Exercise prompt:
Give the records again exactly, but drop the pictures.
Supplied records START
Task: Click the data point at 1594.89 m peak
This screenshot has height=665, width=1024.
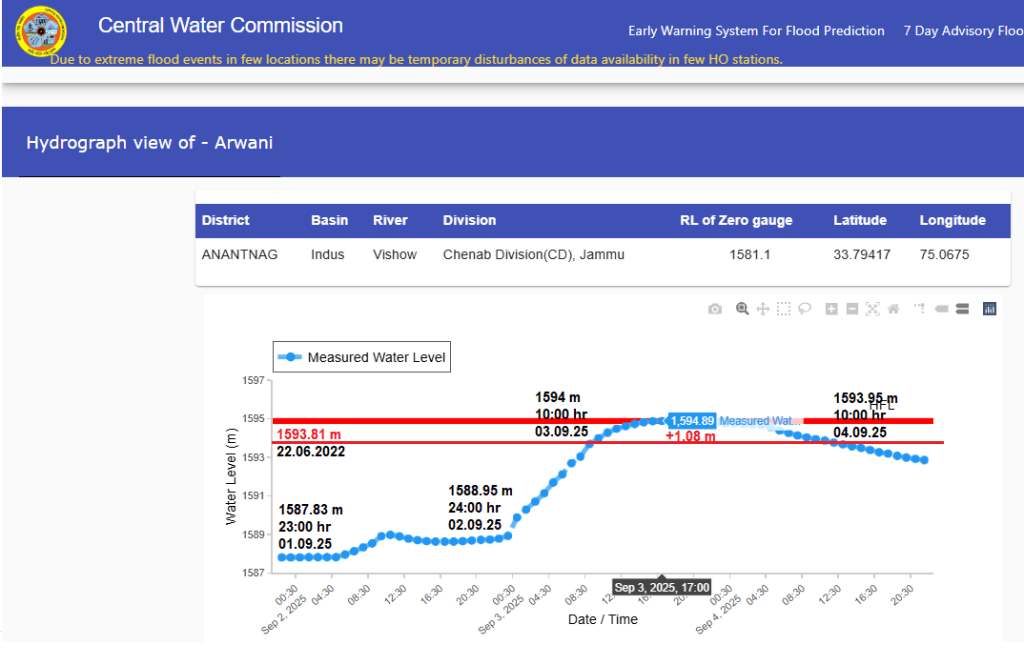Action: click(661, 421)
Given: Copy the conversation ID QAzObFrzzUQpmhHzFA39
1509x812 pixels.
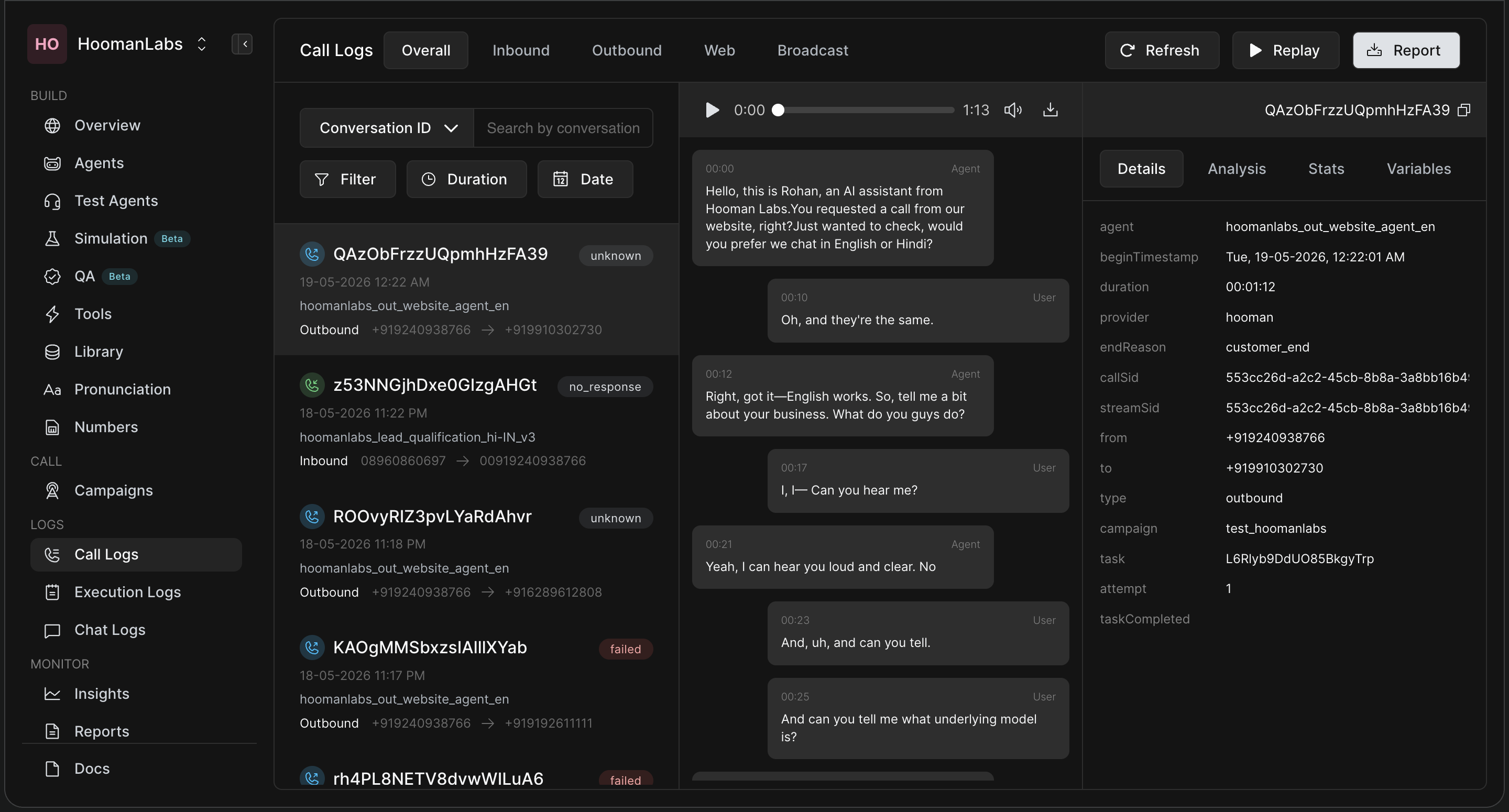Looking at the screenshot, I should click(1463, 110).
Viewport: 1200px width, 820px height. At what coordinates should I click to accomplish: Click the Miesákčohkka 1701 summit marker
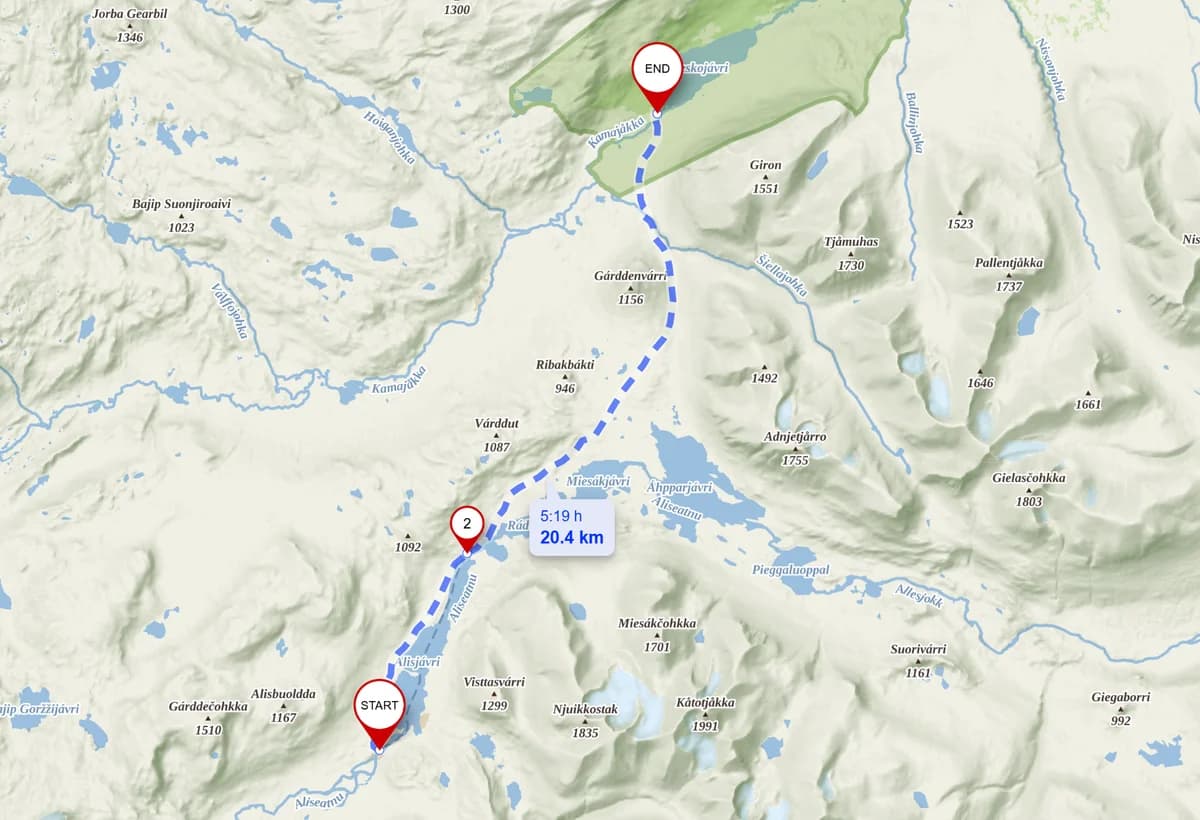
Supplied records END
Response below:
Task: Click the data point at 1594.89 m peak
This screenshot has height=665, width=1024.
Action: click(661, 421)
Given: Copy the conversation ID QAzObFrzzUQpmhHzFA39
1509x812 pixels.
Looking at the screenshot, I should click(1463, 110).
Viewport: 1200px width, 820px height. At what coordinates should I click to accomplish: Click the Miesákčohkka 1701 summit marker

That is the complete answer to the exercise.